* [What the task requires]:
Change "calendar" to "schedule" in the items from the line containing "Where should I" through the end of the items, inclusive, and give those lines again with nothing else altered. Leave the pictures out of your answer.

.....

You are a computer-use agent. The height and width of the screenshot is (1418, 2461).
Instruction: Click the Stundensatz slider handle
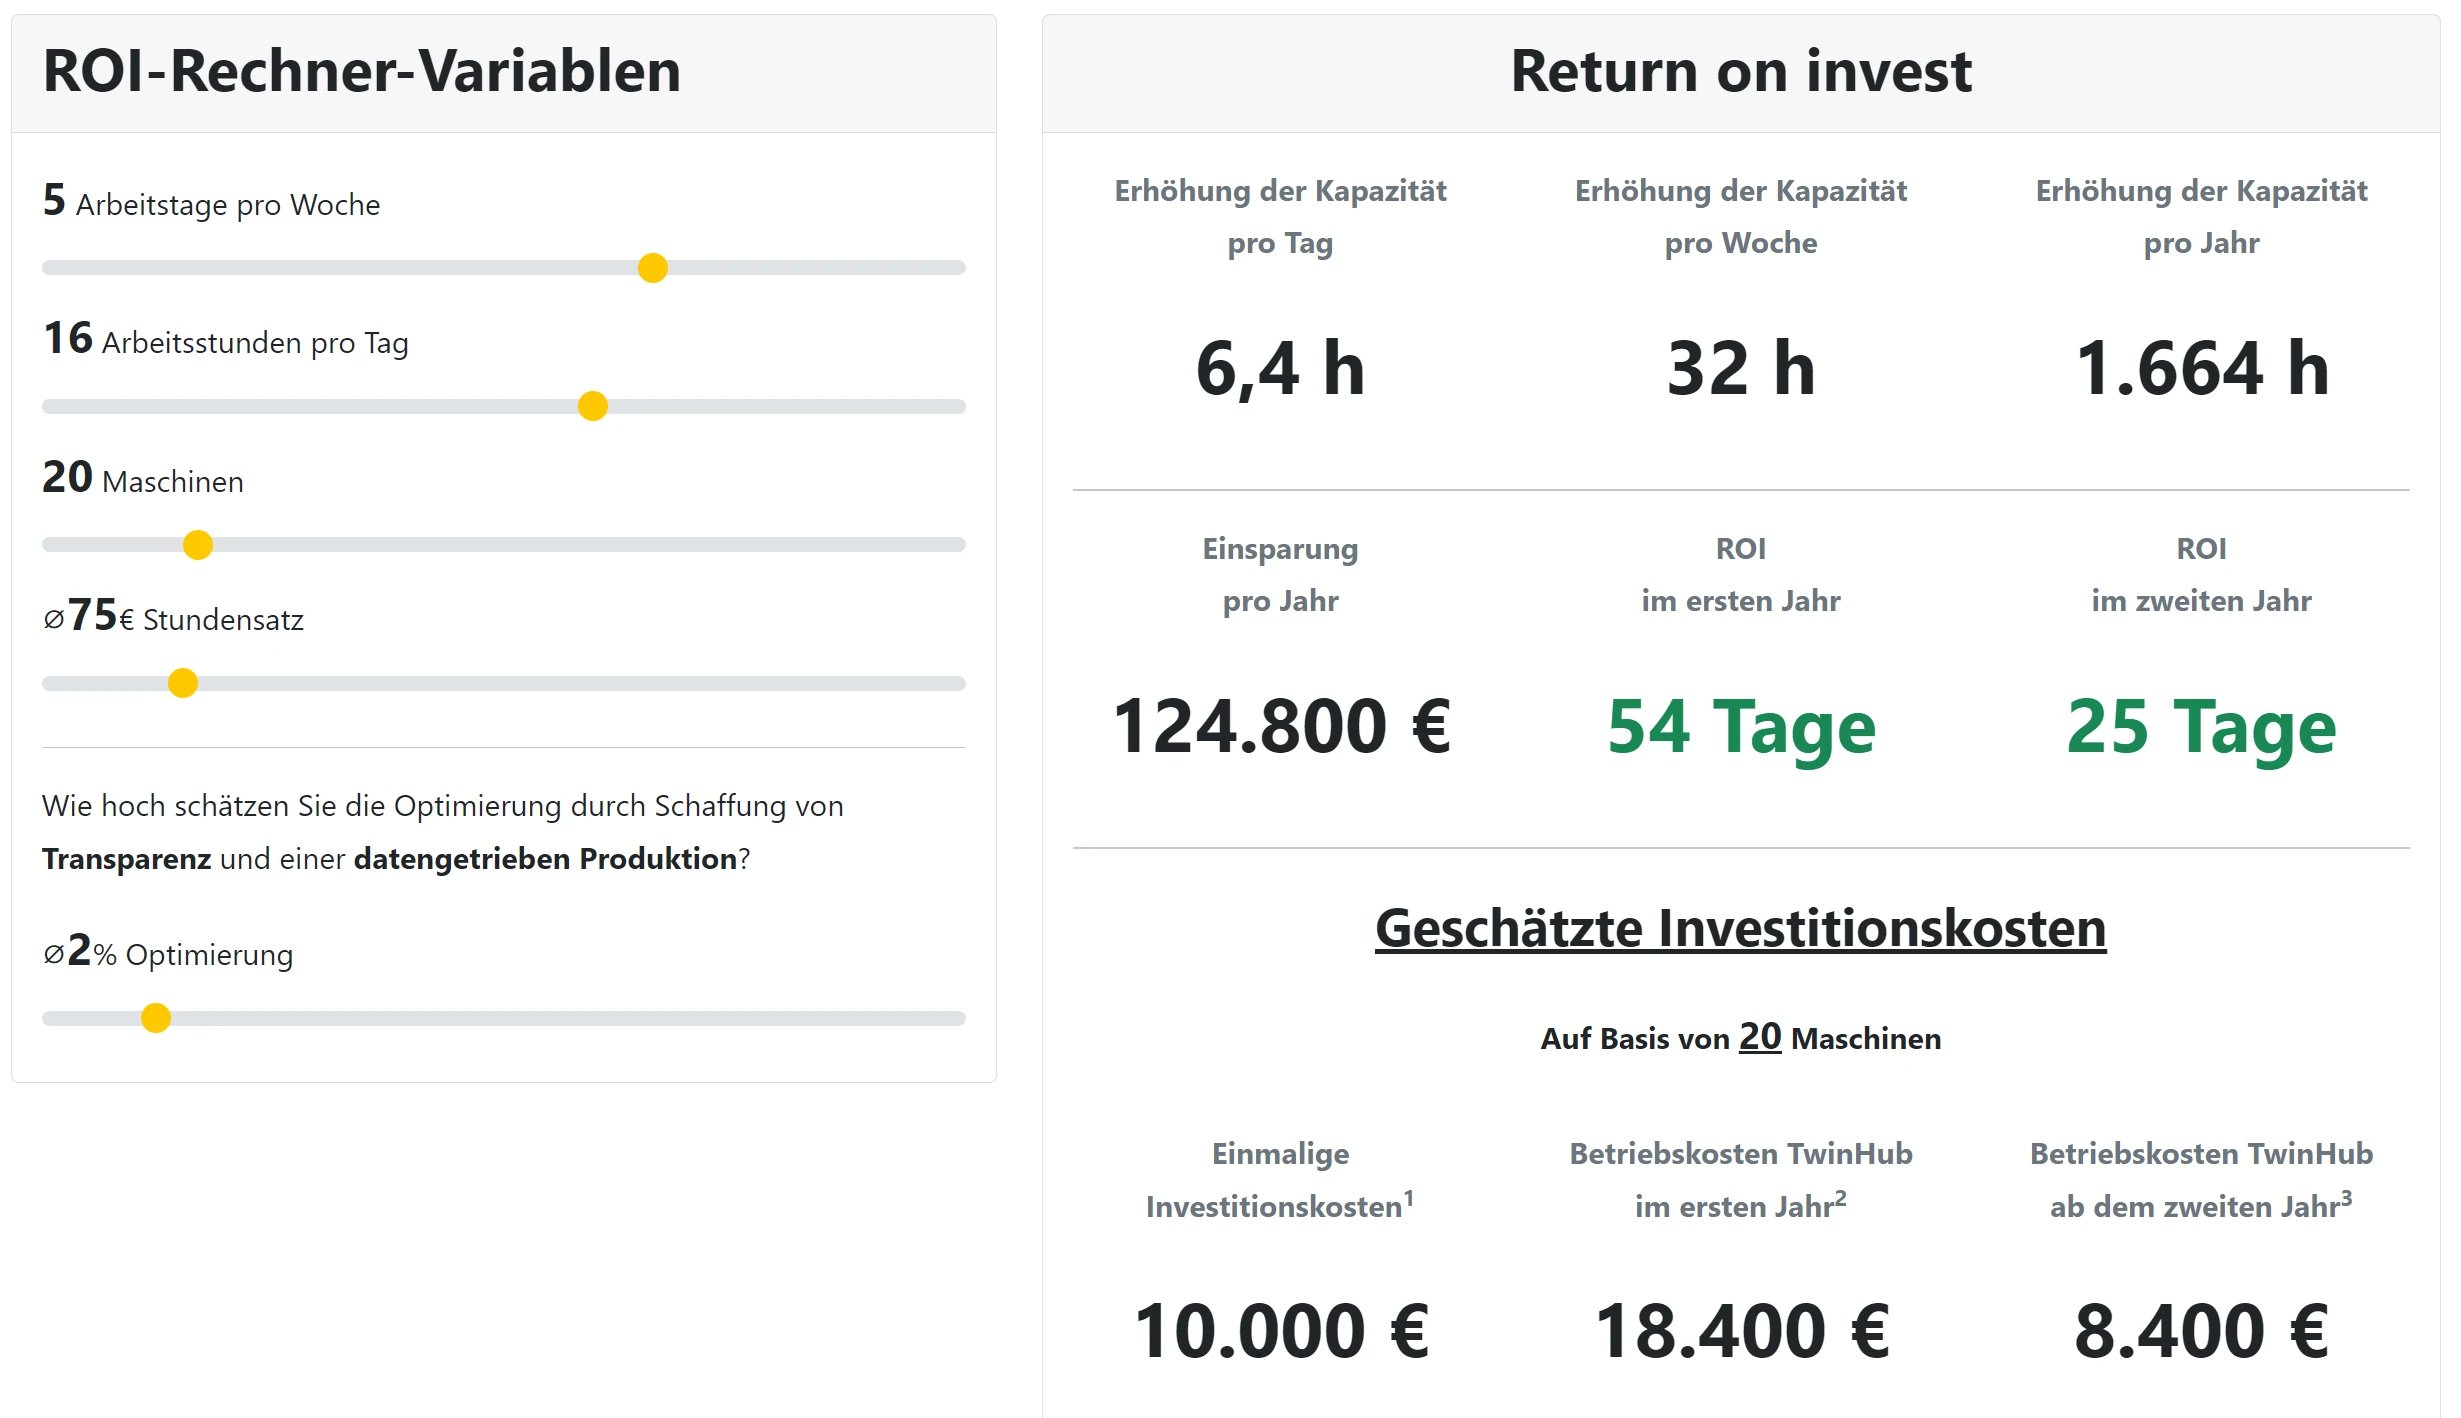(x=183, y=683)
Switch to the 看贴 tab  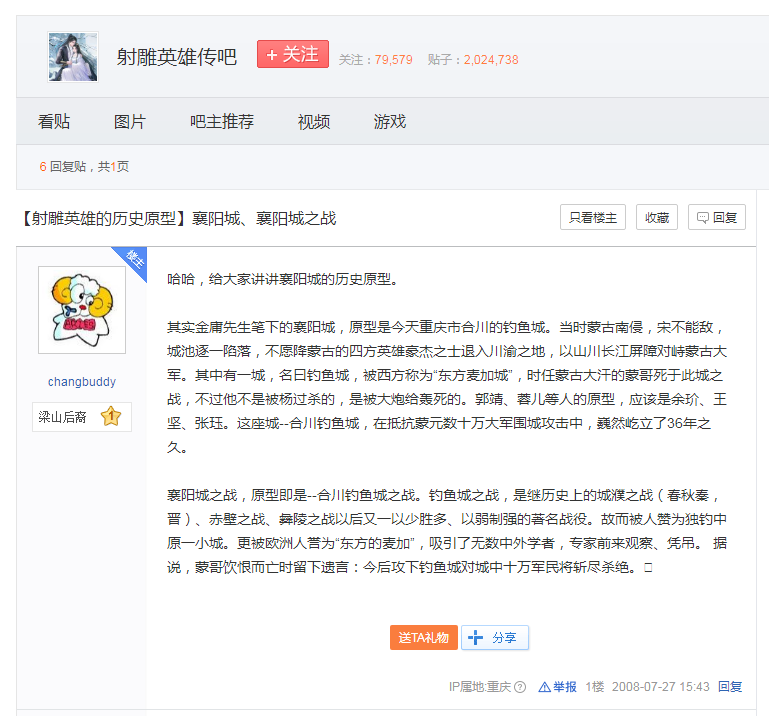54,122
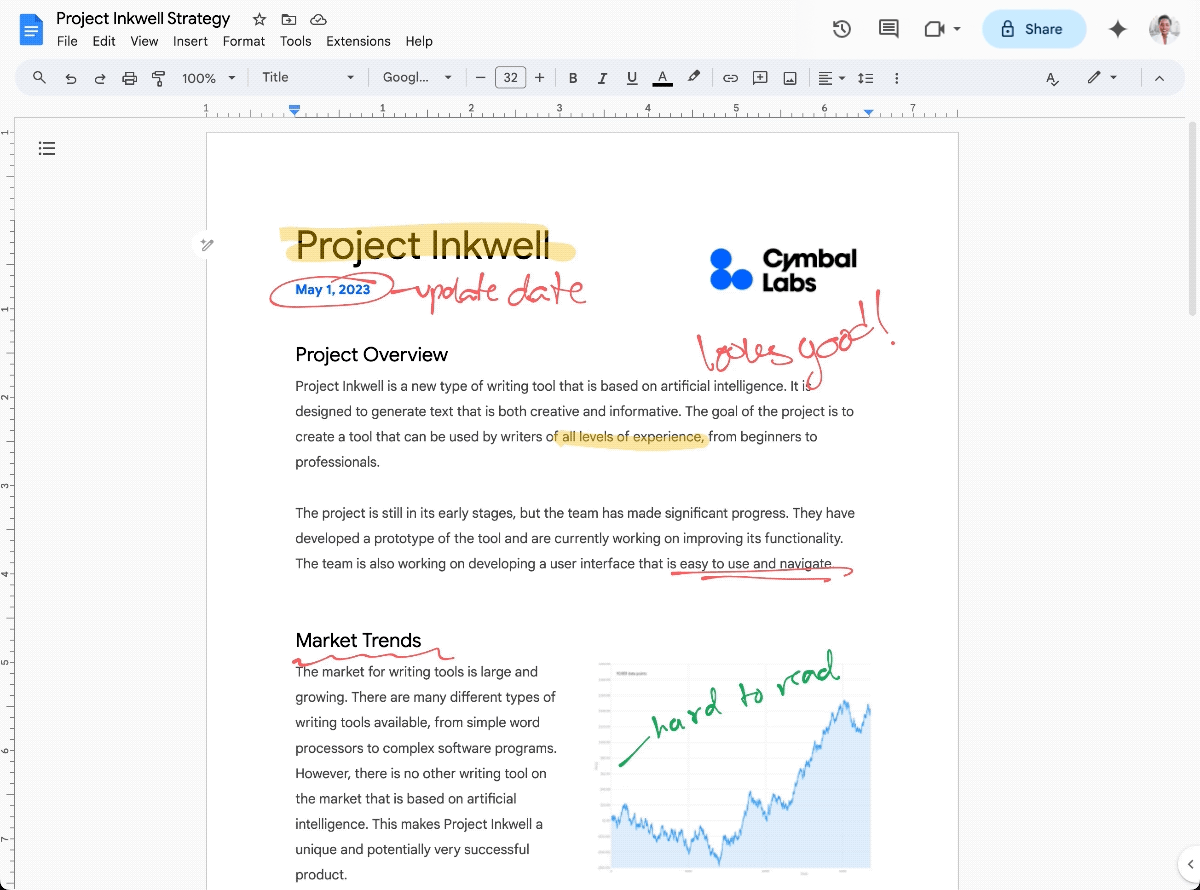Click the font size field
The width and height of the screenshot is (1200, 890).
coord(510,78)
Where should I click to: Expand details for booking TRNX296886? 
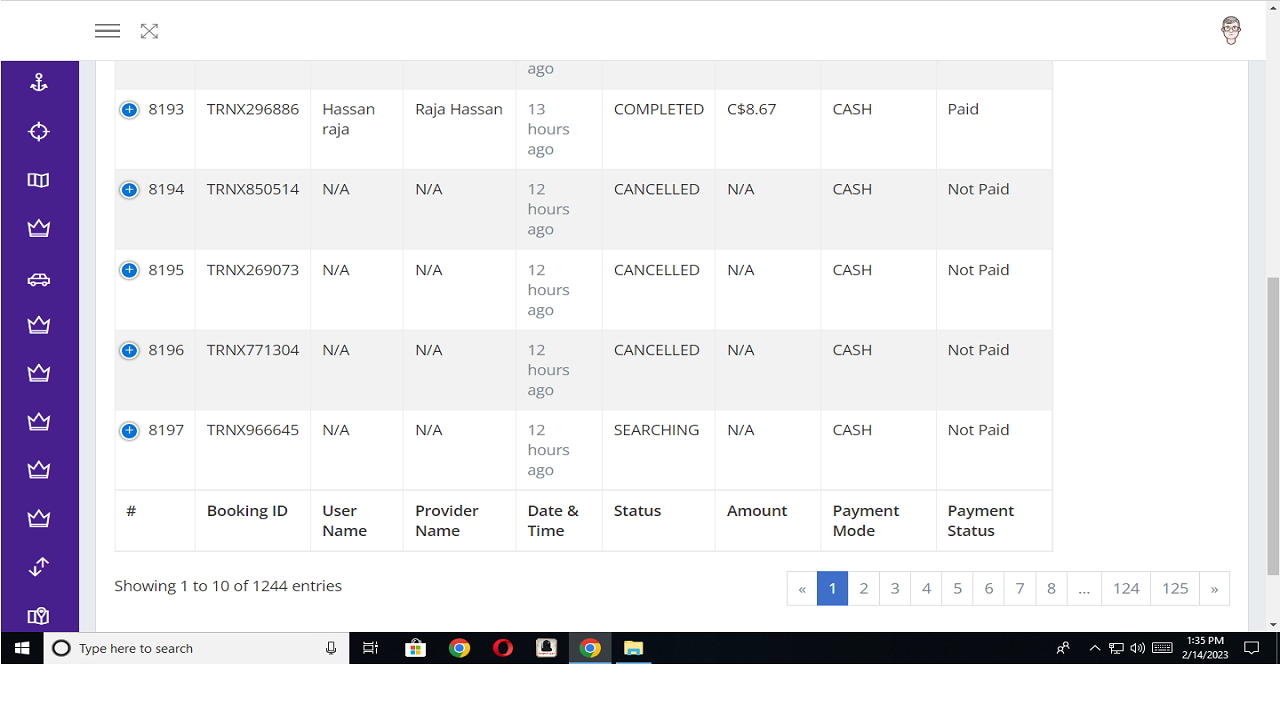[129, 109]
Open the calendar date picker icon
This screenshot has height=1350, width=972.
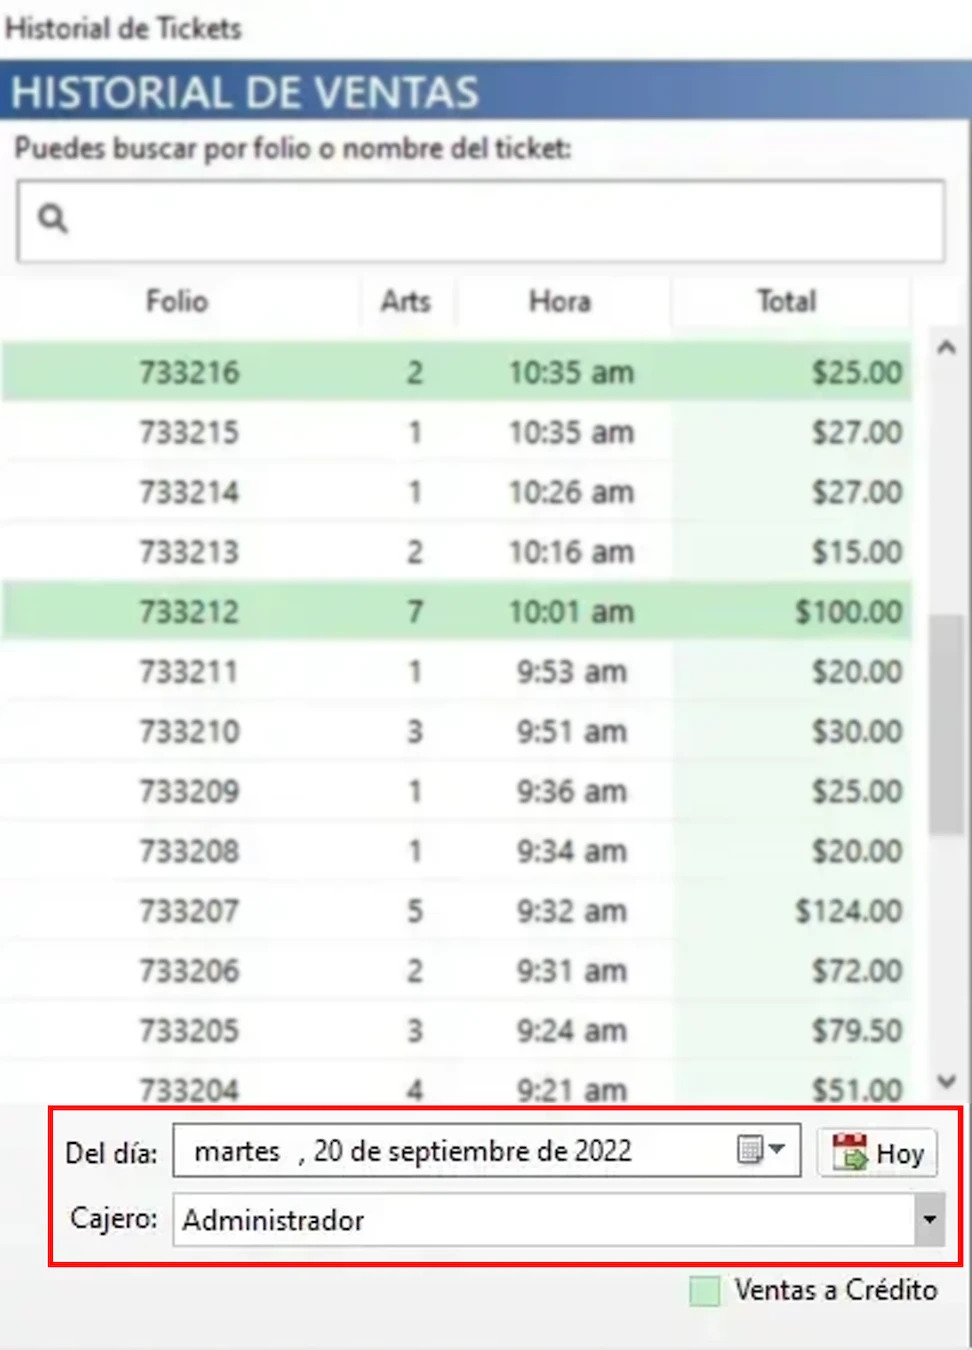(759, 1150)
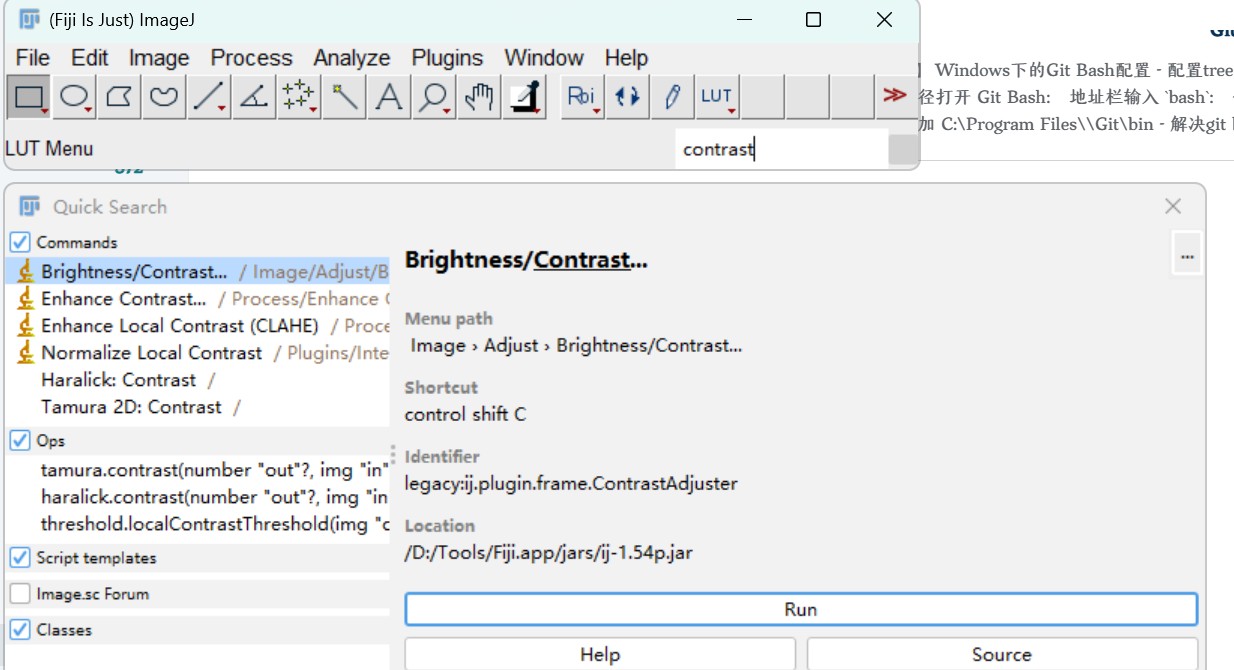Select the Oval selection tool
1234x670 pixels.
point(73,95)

.....

* [Response]:
Where should I click to: Expand details for booking TRNX296886? 
[129, 109]
Open the schedule date picker icon
This screenshot has height=1350, width=972.
(759, 1150)
Select the Oval selection tool
1234x670 pixels.
point(73,95)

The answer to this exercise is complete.